### STATED GOAL
Reproduce the items below, swapping each "How do I perform" for "How can I do" and changing nothing else.

------ WORKING DATA ------

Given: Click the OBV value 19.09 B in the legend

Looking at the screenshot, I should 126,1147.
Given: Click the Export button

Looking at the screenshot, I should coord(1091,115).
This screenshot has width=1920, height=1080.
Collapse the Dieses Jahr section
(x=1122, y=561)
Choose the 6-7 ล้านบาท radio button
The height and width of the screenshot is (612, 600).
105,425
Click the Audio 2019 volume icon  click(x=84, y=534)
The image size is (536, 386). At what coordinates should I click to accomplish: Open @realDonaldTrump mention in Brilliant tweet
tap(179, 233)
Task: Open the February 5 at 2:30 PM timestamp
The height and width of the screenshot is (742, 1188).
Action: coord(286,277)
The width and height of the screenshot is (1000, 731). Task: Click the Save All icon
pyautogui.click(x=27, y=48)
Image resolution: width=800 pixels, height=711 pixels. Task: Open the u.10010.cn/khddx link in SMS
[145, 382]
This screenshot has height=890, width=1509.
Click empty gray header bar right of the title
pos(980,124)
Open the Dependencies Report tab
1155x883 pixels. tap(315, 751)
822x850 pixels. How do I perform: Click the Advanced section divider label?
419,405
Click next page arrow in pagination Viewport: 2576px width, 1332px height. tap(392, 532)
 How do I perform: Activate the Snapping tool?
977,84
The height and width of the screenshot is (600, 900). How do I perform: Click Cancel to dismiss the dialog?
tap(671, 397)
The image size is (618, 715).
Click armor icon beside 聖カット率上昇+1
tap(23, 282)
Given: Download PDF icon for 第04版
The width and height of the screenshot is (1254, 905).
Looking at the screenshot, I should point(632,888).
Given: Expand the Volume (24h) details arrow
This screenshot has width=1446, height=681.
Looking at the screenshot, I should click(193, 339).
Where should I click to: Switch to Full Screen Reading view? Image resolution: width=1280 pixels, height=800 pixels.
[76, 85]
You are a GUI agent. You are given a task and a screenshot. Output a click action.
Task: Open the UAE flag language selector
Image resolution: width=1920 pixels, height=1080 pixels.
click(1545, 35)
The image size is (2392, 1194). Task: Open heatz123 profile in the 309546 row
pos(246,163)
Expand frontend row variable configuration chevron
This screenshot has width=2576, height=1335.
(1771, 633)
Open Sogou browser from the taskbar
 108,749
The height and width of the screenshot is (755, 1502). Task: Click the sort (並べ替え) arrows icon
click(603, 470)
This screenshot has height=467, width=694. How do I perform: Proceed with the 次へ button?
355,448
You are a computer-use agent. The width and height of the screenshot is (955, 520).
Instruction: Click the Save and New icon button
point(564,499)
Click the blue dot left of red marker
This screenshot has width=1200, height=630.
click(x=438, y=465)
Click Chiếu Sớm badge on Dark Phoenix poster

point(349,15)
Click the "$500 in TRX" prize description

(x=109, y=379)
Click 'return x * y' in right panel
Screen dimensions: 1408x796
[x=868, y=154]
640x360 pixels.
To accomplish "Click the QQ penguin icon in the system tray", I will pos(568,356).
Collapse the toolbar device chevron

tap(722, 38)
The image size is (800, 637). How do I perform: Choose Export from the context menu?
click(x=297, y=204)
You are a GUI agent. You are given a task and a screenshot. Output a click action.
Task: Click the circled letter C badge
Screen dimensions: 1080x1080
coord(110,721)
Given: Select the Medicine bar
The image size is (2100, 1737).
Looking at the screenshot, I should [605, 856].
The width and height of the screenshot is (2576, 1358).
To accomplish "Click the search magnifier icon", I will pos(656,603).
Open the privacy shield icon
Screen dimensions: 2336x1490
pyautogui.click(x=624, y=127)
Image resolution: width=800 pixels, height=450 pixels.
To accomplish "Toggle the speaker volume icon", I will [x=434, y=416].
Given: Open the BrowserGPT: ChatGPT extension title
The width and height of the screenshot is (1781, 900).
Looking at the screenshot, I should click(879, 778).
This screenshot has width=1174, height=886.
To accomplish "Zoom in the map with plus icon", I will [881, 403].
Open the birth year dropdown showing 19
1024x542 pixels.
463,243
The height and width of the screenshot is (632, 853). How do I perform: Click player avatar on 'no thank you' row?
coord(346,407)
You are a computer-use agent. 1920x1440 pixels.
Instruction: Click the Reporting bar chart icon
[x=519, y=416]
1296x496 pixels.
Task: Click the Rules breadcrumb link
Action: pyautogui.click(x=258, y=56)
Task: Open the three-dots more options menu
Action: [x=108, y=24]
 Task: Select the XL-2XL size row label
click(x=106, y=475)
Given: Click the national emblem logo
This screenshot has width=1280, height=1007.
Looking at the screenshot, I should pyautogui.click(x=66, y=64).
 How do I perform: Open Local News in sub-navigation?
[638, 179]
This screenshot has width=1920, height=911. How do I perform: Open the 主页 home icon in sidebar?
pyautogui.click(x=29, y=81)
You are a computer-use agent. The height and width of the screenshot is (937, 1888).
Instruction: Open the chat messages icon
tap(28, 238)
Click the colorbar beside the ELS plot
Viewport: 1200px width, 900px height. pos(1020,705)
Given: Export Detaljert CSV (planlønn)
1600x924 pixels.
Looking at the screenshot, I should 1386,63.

------

### ANSWER TO THE PROBLEM
Given: Click the OBV value 19.09 B in the legend

Looking at the screenshot, I should 126,1147.
Given: Click the Export button

Looking at the screenshot, I should coord(1091,115).
This screenshot has width=1920, height=1080.
Collapse the Dieses Jahr section
(x=1122, y=561)
Choose the 6-7 ล้านบาท radio button
The height and width of the screenshot is (612, 600).
105,425
Click the Audio 2019 volume icon  click(x=84, y=534)
The image size is (536, 386). At what coordinates should I click to accomplish: Open @realDonaldTrump mention in Brilliant tweet
tap(179, 233)
Task: Open the February 5 at 2:30 PM timestamp
The height and width of the screenshot is (742, 1188).
Action: coord(286,277)
The width and height of the screenshot is (1000, 731). Task: Click the Save All icon
pyautogui.click(x=27, y=48)
Image resolution: width=800 pixels, height=711 pixels. Task: Open the u.10010.cn/khddx link in SMS
[145, 382]
This screenshot has height=890, width=1509.
Click empty gray header bar right of the title
pos(980,124)
Open the Dependencies Report tab
1155x883 pixels. tap(315, 751)
822x850 pixels. How can I do: Click the Advanced section divider label?
419,405
Click next page arrow in pagination Viewport: 2576px width, 1332px height. tap(392, 532)
 How can I do: Activate the Snapping tool?
977,84
The height and width of the screenshot is (600, 900). How can I do: Click Cancel to dismiss the dialog?
tap(671, 397)
The image size is (618, 715).
Click armor icon beside 聖カット率上昇+1
tap(23, 282)
Given: Download PDF icon for 第04版
The width and height of the screenshot is (1254, 905).
Looking at the screenshot, I should point(632,888).
Given: Expand the Volume (24h) details arrow
This screenshot has width=1446, height=681.
Looking at the screenshot, I should click(193, 339).
Where should I click to: Switch to Full Screen Reading view? Image resolution: width=1280 pixels, height=800 pixels.
[76, 85]
You are a GUI agent. You are given a task and a screenshot. Output a click action.
Task: Open the UAE flag language selector
Image resolution: width=1920 pixels, height=1080 pixels.
click(1545, 35)
The image size is (2392, 1194). Task: Open heatz123 profile in the 309546 row
pos(246,163)
Expand frontend row variable configuration chevron
This screenshot has width=2576, height=1335.
(1771, 633)
Open Sogou browser from the taskbar
 108,749
The height and width of the screenshot is (755, 1502). Task: Click the sort (並べ替え) arrows icon
click(603, 470)
This screenshot has height=467, width=694. How can I do: Proceed with the 次へ button?
355,448
You are a computer-use agent. The width and height of the screenshot is (955, 520).
Instruction: Click the Save and New icon button
point(564,499)
Click the blue dot left of red marker
This screenshot has width=1200, height=630.
click(x=438, y=465)
Click Chiếu Sớm badge on Dark Phoenix poster

point(349,15)
Click the "$500 in TRX" prize description

(x=109, y=379)
Click 'return x * y' in right panel
Screen dimensions: 1408x796
[x=868, y=154]
640x360 pixels.
To accomplish "Click the QQ penguin icon in the system tray", I will pos(568,356).
Collapse the toolbar device chevron

tap(722, 38)
The image size is (800, 637). How can I do: Choose Export from the context menu?
click(x=297, y=204)
You are a GUI agent. You are given a task and a screenshot. Output a click action.
Task: Click the circled letter C badge
Screen dimensions: 1080x1080
coord(110,721)
Given: Select the Medicine bar
The image size is (2100, 1737).
Looking at the screenshot, I should [605, 856].
The width and height of the screenshot is (2576, 1358).
To accomplish "Click the search magnifier icon", I will pos(656,603).
Open the privacy shield icon
Screen dimensions: 2336x1490
pyautogui.click(x=624, y=127)
Image resolution: width=800 pixels, height=450 pixels.
To accomplish "Toggle the speaker volume icon", I will [x=434, y=416].
Given: Open the BrowserGPT: ChatGPT extension title
The width and height of the screenshot is (1781, 900).
Looking at the screenshot, I should click(879, 778).
This screenshot has width=1174, height=886.
To accomplish "Zoom in the map with plus icon", I will [881, 403].
Open the birth year dropdown showing 19
1024x542 pixels.
463,243
The height and width of the screenshot is (632, 853). How can I do: Click player avatar on 'no thank you' row?
coord(346,407)
You are a computer-use agent. 1920x1440 pixels.
Instruction: Click the Reporting bar chart icon
[x=519, y=416]
1296x496 pixels.
Task: Click the Rules breadcrumb link
Action: pyautogui.click(x=258, y=56)
Task: Open the three-dots more options menu
Action: [x=108, y=24]
 Task: Select the XL-2XL size row label
click(x=106, y=475)
Given: Click the national emblem logo
This screenshot has width=1280, height=1007.
Looking at the screenshot, I should pyautogui.click(x=66, y=64).
 How can I do: Open Local News in sub-navigation?
[638, 179]
This screenshot has width=1920, height=911. How can I do: Open the 主页 home icon in sidebar?
pyautogui.click(x=29, y=81)
You are a computer-use agent. The height and width of the screenshot is (937, 1888).
Instruction: Open the chat messages icon
tap(28, 238)
Click the colorbar beside the ELS plot
Viewport: 1200px width, 900px height. pos(1020,705)
Given: Export Detaljert CSV (planlønn)
1600x924 pixels.
Looking at the screenshot, I should 1386,63.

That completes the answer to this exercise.